As I pack up the room that has become so cozy over the past nine months, and, one by one, say goodbye to the wonderful people that have crossed through my life here, I find am having very mixed emotions.
Yesterday, the office threw me a beautiful lunch and gave me a pen and a desk mug for my new job. Last night, I had dinner at Mama Maria's (who also happens to be my former boss), and this morning I'm off for the last Friday breakfast with the girls. Tomorrow, I'll head to Toronto for a weekend with some of the best friends I've met since moving here, who bought me new sweaters and scarves for my new job as a reporter about town.
I have to say, I've done pretty well in the "meeting amazing people" department in North Bay. For some reason, these folks have come into my life, even if just for a brief moment, and for that I feel so lucky. Both my home friends and work friends have supported me through so much this past couple of years, including bad dates, family problems, good dates, and finally through this next step. Their goodbyes have made my leaving heart-wrenching, yet I'm heading off with such a sense of support, peace, and calm.

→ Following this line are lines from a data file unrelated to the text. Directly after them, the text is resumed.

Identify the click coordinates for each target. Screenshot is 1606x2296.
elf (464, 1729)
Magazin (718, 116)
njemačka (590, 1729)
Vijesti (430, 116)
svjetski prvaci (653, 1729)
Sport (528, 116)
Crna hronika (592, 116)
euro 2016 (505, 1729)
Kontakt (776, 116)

There really are no words to say how grateful I am for every experience, every long talk, late night, wonderful meal, and great soul I've been privileged to here in North Bay.
Except maybe, thank you.
It's been real North Bay... from Kate McLaren on Vimeo.
Friday, February 12, 2010
Saturday, February 6, 2010
Wherein the Jeopardy theme song plays continuously in the background
Being an adult is hard. More to the point, making adult decisions is hard.
I learned this right out of the gate, after graduation from university, a time when many people have a hard time making the transition from student to working stiff. I was sitting on a bus with a couple of friends after the final exam of my university career, discussing maybe the first adult decision of our new adult lives - what to do after graduation. One friend, a fellow arts student, was not quite ready for the working world, and was heading off to Brazil the very next day. The other, a science student, was taking a week to relax before returning to her hometown to work for the company her dad owned. I found myself torn between beginning my adult life and extending the no-responsibilities lifestyle I had known for four years. Sitting on that bus, I remember my Brazil-bound friend (who was apparently having decision difficulties of her own) wishing for a more concrete indication of her life's path.
"Wouldn't it be great if life were like a game?" she mused. "All the directions clearly laid out for you, and if you take a misstep, a big red sign flashes YOU'RE GOING THE WRONG WAY!"
I have to admit, the concept sounded appealing, but in the end, I found a balance, taking a one-month road trip to B.C. before taking a job as news editor at my hometown paper. Since then, I've made many "adult" decisions - I've lived with a boy, bought (ok, leased) a car, moved to a new city, had my first real relationship and breakup, moved to another new city, paid my taxes (on TIME, I might add), paid the rent (rarely on time, still holding on to that irresponsibility), took a job having nothing to do with being a writer, discovered it's not so much the daily tasks that make or break a job, but the people around you while you're doing it.
Throughout the past year and a half here, I have built a wonderful life for myself, with a great group of friends, amazing work relationships, basically one big family and home away from home. I was content. I was comfortable. I was just getting used to the liberty of not having to make any decisions when I got a call from the editor of a newspaper up north, offering me a job as a reporter.
"Take a night to think about it," he said, as I hummed and hawed on the other end of the phone.
My first reaction was NO. I was definitely not going to give up my life here to move yet again, to make less money, to leave my friends, my family, my four-day work week. Yet a little voice inside me was screaming "YOU HAVE TO DO THIS! YOU WON'T BE ABLE TO LOOK AT YOURSELF IN THE MIRROR IF YOU DON'T DO THIS!"
So I did what any responsible, tax-paying, adult would do. I called my Dad.
"I wish this was like the movies and I could tell you what to do," he said. "But this is something you have to decide. Do you want stability, or do you want adventure?"
Well, that pretty much summed up what my Pop thought I should do. I went to bed thinking of long hours in a newsroom fueled by coffee, looming deadlines, my byline splashed across the pages of the Press.
I woke up the next morning and accepted the job.
Now that it's really happening, I'm getting excited. Nervous and sad and nostalgic, excited. Although I'm leaving a situation where I have influence, great friends, and a cozy home, I'm sure I will gain all of these things in my new life.
Mostly, I'm proud of myself for the decision I made. Pretty much on my own. I even made a pro/con list. I'm sure there will be lots of other important, adult decisions in the near future, but I think I'm getting pretty good at it.
John Lennon once said "Life is what happens when you're busy making other plans". I think that life is what happens when you're busy planning it.